I had no idea what gave me away, but I respected the kindness in both his manner and tone. I told him my name.
“Rachel,” he repeated, tasting it. “Photographe?”
“Oui,” I said. “Intern.”
“With him?” He gestured at René with his chin. “Je suis désolé.”
I didn’t laugh. Oh, I did not laugh, but it was hard when he delivered that I’m sorry so solemnly.
René scoffed. “Ignore-le.”
Luc leaned across the table, lowering his voice conspiratorially. “ T’inquiète pas,” he told me. “Il mord, mais seulement parce qu’il pense que ca aide.”
I laughed before I could stop myself.
René shot me a look. Not a glare. Not a warning.
A calculation.
Luc reached for one of the belts and handed it to me. The leather was soft but sturdy, the stitching imperfect in a way that felt intentional.
“Regarde,” he said. “Pas avec les yeux. Avec les mains.”
I did. There were other ways to look at things and he was right. Some things just needed to be felt. The weight of it settled into my palms.

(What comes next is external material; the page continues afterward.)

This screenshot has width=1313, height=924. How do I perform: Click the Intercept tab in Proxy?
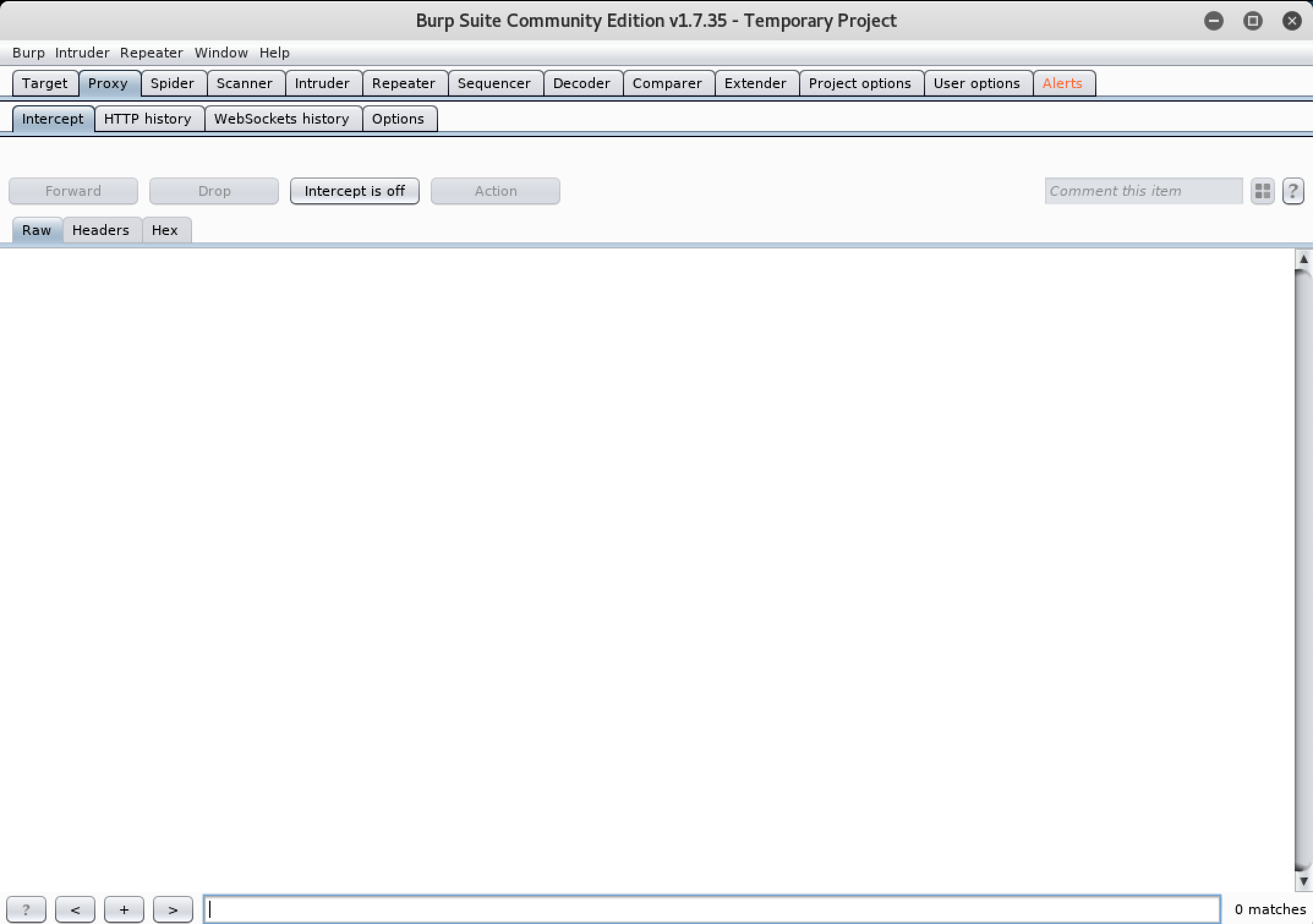pos(52,118)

The texture. The faint smell of oil and time. This wasn’t an accessory. It was an object with a past.
“He does not do clothes,” René said, almost grudgingly. “But he understands bodies.”
Luc beamed at that like it was the highest compliment he’d get all day.

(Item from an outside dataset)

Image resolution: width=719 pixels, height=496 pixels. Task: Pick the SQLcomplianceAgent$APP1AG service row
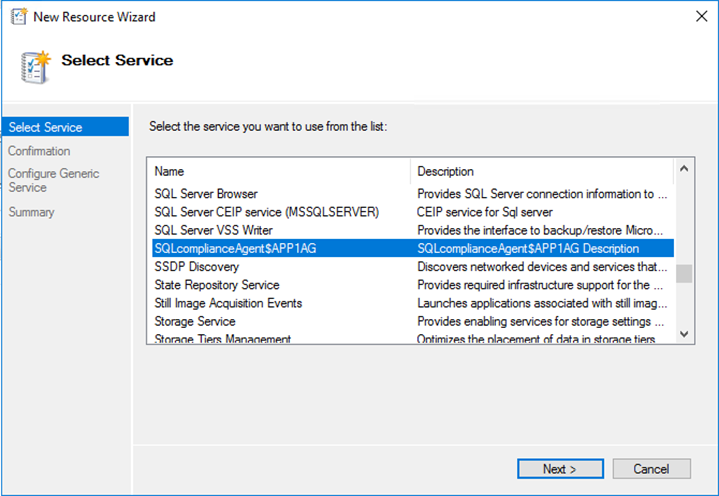[235, 249]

“Elle comprend,” Luc said, nodding at me. “Je le vois.”
She knows. I can see it.
I felt something loosen in my chest.
Maybe it was the kindness. Maybe it was being seen without being tested.
Or maybe it was the realization that this city—this industry—was full of sharp edges and unexpected softness, sometimes in the same damn person.
René tapped the table once. A signal.
“On continue,” he said.
Luc waved us off, already turning back to his work. “Reviens quand tu seras moins insupportable,” he called after René. Come back when you’re less unbearable.
“Compte pas là-dessus,” René replied without turning. Not likely.
I followed him, leather still warm in my hands for a moment longer before I set it down.
Faces mattered.
But so did the items that people made with them.
We walked on.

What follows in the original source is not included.